**SOURCE TEXT:**
The Supreme Court directly addressed the intersection of the collective entity and act-of-production doctrines in Braswell. The Braswell Court concluded that the petitioner—who was also the corporate custodian, sole shareholder, and one of three directors of two corporations in that case—could not “resist a subpoena for corporate records on Fifth Amendment grounds” because the “agency rationale undergirding the collective entity decisions” remains good law despite the rise of the act-of-production doctrine in Fisher and Doe . 487 U.S. at 108–09, 108 S.Ct. 2284. In fact, Fisher “reaffirmed the obligation of a corporate custodian to comply with a subpoena addressed to him.” Id. at 112, 108 S.Ct. 2284. The rejection of the extension of the act-of-production doctrine was not complete, however. The Supreme Court expressly left open the question of whether the Fifth Amendment protection applies to the production of business records when a corporation has only a single employee who also serves as the sole officer. Id. at 118 n. 11, 108 S.Ct. 2284 (We leave open the question whether the agency rationale supports compelling a custodian to produce corporate records when the custodian is able to establish, by showing for example that he is the sole employee and officer of the corporation, that the jury would inevitably conclude that he produced the records.”).

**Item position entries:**
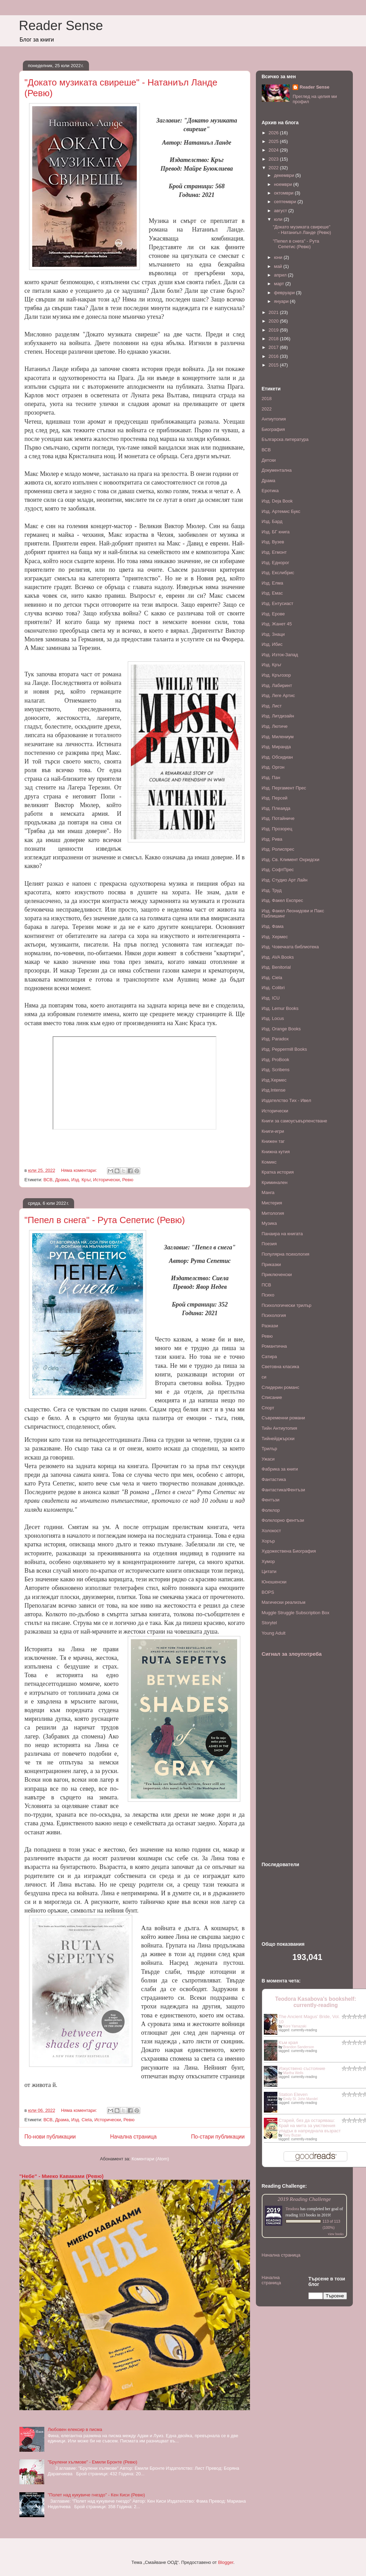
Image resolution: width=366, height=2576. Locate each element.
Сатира (269, 1356)
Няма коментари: (79, 1170)
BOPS (268, 1592)
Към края (288, 2042)
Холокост (271, 1530)
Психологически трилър (287, 1305)
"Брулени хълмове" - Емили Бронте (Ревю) (92, 2462)
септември (285, 201)
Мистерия (272, 1202)
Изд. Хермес (275, 936)
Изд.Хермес (274, 1080)
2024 (274, 150)
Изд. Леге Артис (278, 695)
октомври (284, 193)
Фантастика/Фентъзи (283, 1489)
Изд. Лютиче (275, 726)
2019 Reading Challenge (304, 2199)
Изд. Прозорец (277, 828)
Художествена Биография (289, 1551)
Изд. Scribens (275, 1069)
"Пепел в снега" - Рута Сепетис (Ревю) (105, 1220)
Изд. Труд (272, 890)
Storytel (269, 1622)
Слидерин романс (281, 1387)
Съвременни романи (283, 1417)
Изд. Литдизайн (278, 715)
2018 (274, 338)
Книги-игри (273, 1131)
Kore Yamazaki (294, 2026)
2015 (274, 365)
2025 (274, 141)
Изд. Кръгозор (276, 675)
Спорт (268, 1407)
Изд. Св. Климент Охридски (291, 859)
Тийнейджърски (278, 1438)
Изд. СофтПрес (278, 869)
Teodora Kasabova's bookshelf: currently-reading (315, 2002)
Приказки (271, 1264)
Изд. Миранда (276, 746)
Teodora (293, 2208)
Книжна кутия (276, 1151)
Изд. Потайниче (278, 818)
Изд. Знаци (273, 634)
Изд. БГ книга (276, 531)
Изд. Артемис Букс (281, 511)
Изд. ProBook (275, 1059)
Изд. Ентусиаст (278, 603)
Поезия (269, 1243)
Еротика (270, 490)
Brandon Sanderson (298, 2047)
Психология (274, 1315)
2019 (274, 330)
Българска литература (285, 439)
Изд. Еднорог (275, 562)
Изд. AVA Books (278, 957)
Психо (268, 1295)
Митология (273, 1213)
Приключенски (277, 1274)
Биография (273, 429)
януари (282, 301)
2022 (274, 167)
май (278, 266)
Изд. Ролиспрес (278, 849)
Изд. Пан (271, 777)
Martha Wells (293, 2073)
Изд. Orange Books (281, 1028)
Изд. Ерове (273, 613)
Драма (62, 1179)
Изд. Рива (272, 839)
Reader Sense (61, 25)
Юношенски (274, 1581)
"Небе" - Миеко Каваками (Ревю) (61, 2176)
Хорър (268, 1541)
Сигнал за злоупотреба (292, 1654)
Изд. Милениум (278, 736)
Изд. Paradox (275, 1038)
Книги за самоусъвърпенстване (294, 1120)
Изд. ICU (271, 998)
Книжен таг (273, 1141)
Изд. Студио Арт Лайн (284, 880)
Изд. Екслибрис (278, 572)
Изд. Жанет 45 (277, 623)
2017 (274, 347)
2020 (274, 321)
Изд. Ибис (272, 644)
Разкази (270, 1325)
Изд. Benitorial (276, 967)
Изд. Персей (275, 798)
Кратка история (278, 1172)
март (279, 283)
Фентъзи (271, 1499)
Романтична (274, 1346)
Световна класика (281, 1366)
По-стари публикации (218, 2137)
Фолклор (271, 1510)
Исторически (106, 1179)
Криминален (275, 1182)
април (281, 275)
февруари (285, 292)
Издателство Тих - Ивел (286, 1100)
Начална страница (133, 2137)
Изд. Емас (272, 593)
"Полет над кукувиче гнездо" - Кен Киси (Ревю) (96, 2494)
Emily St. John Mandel (300, 2099)
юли (279, 219)
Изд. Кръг (81, 1179)
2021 (274, 312)
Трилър (269, 1448)
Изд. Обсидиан (277, 757)
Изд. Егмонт (274, 552)
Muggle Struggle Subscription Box (296, 1612)
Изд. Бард (272, 521)
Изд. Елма (272, 583)
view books (336, 2234)
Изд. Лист (272, 705)
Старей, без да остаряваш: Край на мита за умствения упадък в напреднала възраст (310, 2125)
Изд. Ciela (81, 2119)
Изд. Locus (273, 1018)
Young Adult (274, 1633)
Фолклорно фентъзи (283, 1520)
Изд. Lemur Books (280, 1008)
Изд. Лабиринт (277, 685)
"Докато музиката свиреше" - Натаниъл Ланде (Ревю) (302, 229)
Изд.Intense (274, 1090)
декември (284, 175)
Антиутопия (274, 419)
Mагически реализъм (283, 1602)
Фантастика (274, 1479)
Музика (269, 1223)
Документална (277, 470)
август (281, 210)
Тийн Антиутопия (279, 1428)
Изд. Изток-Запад (280, 654)
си (264, 1377)
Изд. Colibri (273, 987)
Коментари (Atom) (150, 2158)
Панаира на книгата (282, 1233)
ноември (283, 184)
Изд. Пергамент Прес (284, 787)
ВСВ (47, 1179)
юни (279, 257)
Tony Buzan (292, 2135)
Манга (268, 1192)
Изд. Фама (273, 926)
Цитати (269, 1571)
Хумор (268, 1561)
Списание (272, 1397)
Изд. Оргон (273, 767)
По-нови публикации (50, 2137)
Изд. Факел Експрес (282, 900)
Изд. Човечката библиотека (290, 946)
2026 (274, 132)
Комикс (269, 1162)
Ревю (127, 1179)
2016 (274, 356)
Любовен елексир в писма (75, 2429)
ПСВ (266, 1284)
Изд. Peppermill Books (284, 1049)
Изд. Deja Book (277, 501)
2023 (274, 159)
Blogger (225, 2562)
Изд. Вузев (273, 541)
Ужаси (268, 1459)
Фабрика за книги (280, 1469)
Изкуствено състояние (302, 2068)
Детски (269, 460)
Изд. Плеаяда (276, 808)
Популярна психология (286, 1254)
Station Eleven (293, 2094)
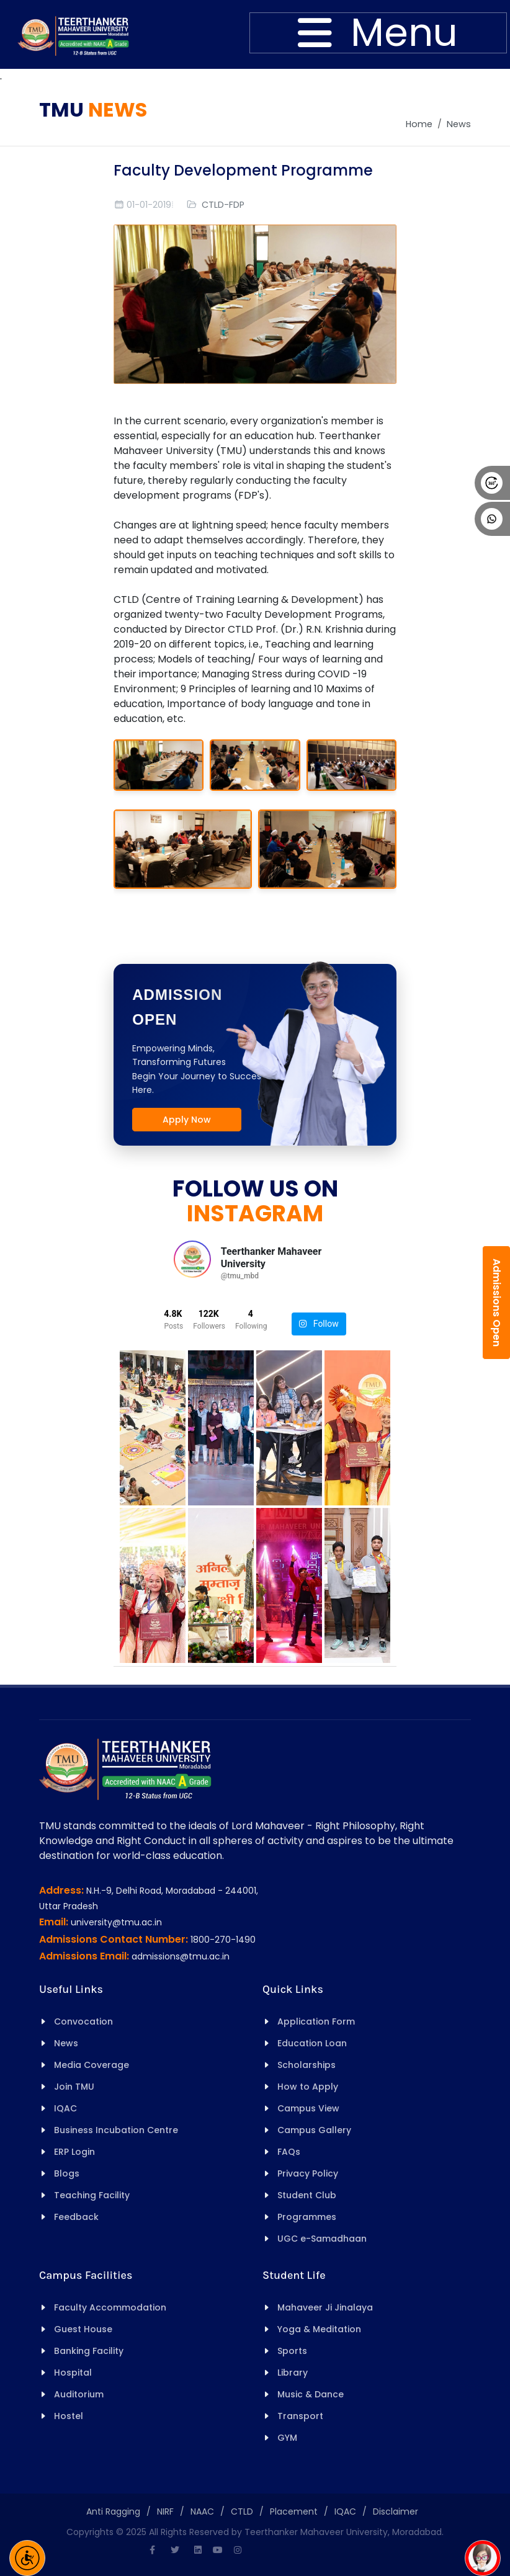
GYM (287, 2437)
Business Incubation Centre (116, 2130)
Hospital (73, 2372)
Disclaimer (395, 2511)
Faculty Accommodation (110, 2307)
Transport (300, 2416)
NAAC (202, 2511)
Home (419, 124)
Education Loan (312, 2043)
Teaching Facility (92, 2195)
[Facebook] (152, 2550)
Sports (292, 2351)
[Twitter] (175, 2550)
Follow (318, 1323)
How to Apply (307, 2086)
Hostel (68, 2416)
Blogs (66, 2173)
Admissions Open (497, 1303)
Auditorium (79, 2394)
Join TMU (74, 2086)
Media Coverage (91, 2065)
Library (292, 2372)
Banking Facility (88, 2351)
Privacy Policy (307, 2173)
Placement (294, 2511)
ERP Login (74, 2152)
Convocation (83, 2021)
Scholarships (306, 2065)
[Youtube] (218, 2550)
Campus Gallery (314, 2130)
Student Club (306, 2195)
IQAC (65, 2108)
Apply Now (187, 1119)
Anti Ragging (113, 2511)
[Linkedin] (198, 2550)
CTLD (242, 2511)
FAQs (288, 2152)
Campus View (308, 2108)
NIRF (165, 2511)
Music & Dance (310, 2394)
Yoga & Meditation (319, 2329)
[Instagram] (238, 2550)
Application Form (316, 2021)
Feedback (76, 2217)
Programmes (306, 2217)
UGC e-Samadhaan (322, 2238)
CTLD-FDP (223, 204)
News (459, 124)
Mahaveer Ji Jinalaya (325, 2307)
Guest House (83, 2329)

**WHAT TO DO:** Reproduce the passage above on Braswell and the act-of-production doctrine in full, word for word.

**THE RESULT:**
The Supreme Court directly addressed the intersection of the collective entity and act-of-production doctrines in Braswell. The Braswell Court concluded that the petitioner—who was also the corporate custodian, sole shareholder, and one of three directors of two corporations in that case—could not “resist a subpoena for corporate records on Fifth Amendment grounds” because the “agency rationale undergirding the collective entity decisions” remains good law despite the rise of the act-of-production doctrine in Fisher and Doe . 487 U.S. at 108–09, 108 S.Ct. 2284. In fact, Fisher “reaffirmed the obligation of a corporate custodian to comply with a subpoena addressed to him.” Id. at 112, 108 S.Ct. 2284. The rejection of the extension of the act-of-production doctrine was not complete, however. The Supreme Court expressly left open the question of whether the Fifth Amendment protection applies to the production of business records when a corporation has only a single employee who also serves as the sole officer. Id. at 118 n. 11, 108 S.Ct. 2284 (We leave open the question whether the agency rationale supports compelling a custodian to produce corporate records when the custodian is able to establish, by showing for example that he is the sole employee and officer of the corporation, that the jury would inevitably conclude that he produced the records.”).